TASK BRIEF: Go through the entries below and collect each line with the string "input" in it.

Data records:
:::::

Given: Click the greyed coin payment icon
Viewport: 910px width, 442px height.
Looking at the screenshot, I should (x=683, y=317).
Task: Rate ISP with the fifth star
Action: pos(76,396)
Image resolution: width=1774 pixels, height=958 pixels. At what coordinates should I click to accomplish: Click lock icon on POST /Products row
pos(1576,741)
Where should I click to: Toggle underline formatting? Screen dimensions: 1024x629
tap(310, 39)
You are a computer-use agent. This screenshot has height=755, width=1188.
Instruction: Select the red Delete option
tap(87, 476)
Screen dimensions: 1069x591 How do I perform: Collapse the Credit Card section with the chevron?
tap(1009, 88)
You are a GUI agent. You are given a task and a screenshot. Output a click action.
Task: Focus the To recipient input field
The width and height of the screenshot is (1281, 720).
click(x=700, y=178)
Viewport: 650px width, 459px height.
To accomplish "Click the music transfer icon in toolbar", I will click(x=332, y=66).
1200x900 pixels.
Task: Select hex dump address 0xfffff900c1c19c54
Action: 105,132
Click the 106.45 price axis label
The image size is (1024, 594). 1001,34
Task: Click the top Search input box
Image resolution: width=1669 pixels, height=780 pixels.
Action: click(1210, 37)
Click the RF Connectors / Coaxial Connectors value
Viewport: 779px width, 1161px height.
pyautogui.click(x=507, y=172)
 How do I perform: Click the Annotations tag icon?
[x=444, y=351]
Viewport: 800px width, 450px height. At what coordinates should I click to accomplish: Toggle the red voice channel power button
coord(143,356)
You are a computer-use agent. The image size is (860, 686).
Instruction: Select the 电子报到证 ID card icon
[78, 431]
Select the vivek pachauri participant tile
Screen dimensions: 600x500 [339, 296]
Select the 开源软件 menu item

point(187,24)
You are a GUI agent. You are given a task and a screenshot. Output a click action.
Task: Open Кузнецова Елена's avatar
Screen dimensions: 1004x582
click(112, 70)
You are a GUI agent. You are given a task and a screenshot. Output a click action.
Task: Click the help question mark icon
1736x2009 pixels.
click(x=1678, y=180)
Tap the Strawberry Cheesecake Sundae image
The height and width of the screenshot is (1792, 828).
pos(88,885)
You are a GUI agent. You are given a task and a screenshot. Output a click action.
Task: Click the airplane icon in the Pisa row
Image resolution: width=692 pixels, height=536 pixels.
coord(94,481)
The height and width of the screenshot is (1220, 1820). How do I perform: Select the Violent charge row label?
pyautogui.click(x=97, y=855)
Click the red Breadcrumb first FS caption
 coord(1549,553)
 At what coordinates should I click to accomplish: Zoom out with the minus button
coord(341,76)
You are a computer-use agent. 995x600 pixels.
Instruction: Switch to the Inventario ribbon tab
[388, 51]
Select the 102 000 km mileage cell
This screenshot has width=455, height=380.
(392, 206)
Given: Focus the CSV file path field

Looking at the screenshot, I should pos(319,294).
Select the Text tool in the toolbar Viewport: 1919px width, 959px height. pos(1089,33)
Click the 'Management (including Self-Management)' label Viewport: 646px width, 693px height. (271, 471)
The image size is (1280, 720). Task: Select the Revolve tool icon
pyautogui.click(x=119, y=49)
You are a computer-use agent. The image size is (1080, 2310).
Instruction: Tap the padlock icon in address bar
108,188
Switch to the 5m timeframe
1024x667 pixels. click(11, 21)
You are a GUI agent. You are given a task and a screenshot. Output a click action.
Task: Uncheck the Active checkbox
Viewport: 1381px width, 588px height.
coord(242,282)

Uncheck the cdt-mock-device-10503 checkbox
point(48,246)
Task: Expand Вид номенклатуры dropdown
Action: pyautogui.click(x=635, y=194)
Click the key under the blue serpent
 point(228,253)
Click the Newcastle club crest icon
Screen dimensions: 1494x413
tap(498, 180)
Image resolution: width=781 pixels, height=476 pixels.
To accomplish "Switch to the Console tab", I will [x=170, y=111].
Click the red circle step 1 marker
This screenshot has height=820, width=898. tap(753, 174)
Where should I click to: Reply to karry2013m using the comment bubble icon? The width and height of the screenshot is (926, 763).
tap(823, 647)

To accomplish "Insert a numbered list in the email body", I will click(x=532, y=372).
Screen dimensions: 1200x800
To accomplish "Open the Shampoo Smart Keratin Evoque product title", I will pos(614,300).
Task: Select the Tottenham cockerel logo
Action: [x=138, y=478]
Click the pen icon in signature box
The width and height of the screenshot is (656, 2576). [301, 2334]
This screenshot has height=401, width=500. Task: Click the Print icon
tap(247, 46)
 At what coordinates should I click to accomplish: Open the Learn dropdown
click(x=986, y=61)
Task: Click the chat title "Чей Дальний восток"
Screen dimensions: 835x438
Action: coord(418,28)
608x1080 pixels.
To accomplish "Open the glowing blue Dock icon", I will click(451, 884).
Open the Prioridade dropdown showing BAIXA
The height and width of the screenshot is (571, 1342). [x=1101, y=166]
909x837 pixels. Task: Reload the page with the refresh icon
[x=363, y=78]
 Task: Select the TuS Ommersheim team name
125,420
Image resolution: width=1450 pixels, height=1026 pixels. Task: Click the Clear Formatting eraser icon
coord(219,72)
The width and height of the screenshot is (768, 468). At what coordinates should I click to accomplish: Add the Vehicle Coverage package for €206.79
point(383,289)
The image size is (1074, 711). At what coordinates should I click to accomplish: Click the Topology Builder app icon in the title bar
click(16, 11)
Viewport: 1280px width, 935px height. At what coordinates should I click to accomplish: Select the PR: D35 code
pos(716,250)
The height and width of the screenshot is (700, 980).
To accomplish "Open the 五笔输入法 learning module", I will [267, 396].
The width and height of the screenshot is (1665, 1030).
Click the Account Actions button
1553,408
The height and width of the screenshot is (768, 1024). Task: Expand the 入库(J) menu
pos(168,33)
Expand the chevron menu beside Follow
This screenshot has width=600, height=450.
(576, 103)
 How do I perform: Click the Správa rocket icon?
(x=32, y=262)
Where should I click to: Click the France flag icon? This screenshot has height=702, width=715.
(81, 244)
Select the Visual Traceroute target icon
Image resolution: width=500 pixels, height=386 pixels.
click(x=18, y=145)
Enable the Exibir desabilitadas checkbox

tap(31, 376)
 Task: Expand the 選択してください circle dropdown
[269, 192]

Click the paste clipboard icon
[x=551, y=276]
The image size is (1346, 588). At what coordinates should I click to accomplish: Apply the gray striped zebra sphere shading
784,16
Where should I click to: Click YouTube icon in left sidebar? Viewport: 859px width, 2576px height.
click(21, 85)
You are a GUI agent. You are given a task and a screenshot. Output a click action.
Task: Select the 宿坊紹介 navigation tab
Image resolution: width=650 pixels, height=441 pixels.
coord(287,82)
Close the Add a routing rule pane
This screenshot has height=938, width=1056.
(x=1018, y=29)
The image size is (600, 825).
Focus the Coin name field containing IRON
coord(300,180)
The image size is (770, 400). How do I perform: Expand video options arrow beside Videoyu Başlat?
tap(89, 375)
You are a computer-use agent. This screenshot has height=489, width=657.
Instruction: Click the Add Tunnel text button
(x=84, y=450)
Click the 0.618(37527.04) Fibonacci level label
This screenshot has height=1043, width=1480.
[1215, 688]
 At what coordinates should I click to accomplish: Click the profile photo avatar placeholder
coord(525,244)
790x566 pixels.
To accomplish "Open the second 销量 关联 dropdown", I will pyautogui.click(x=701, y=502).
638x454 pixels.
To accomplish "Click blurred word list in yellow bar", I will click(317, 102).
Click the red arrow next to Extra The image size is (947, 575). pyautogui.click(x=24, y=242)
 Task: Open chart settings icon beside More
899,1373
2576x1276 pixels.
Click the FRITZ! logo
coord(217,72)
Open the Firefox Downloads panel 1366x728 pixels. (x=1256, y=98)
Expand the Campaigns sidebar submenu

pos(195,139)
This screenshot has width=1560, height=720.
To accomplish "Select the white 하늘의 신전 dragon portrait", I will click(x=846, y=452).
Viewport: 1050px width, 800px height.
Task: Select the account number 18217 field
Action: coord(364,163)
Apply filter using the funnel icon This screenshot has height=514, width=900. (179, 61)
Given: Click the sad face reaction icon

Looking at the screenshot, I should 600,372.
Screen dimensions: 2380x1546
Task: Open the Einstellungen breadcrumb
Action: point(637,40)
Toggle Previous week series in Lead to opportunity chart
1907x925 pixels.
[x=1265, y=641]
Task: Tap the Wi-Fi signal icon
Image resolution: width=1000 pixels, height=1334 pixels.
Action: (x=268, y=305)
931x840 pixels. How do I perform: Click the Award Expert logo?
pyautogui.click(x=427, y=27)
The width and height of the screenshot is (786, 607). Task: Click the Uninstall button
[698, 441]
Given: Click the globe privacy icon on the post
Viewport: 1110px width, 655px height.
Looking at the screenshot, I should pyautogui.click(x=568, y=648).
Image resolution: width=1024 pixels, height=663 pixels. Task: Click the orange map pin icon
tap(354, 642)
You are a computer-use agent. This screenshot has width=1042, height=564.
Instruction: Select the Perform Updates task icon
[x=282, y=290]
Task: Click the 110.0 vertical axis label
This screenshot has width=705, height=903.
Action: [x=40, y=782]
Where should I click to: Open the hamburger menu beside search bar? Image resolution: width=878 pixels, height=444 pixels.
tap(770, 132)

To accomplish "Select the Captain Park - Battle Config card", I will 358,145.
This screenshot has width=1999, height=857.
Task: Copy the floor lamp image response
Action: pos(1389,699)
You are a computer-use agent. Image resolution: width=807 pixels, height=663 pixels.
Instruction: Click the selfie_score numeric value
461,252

:::::

RESPONSE:
Task: Focus the To recipient input field
Task: Click the top Search input box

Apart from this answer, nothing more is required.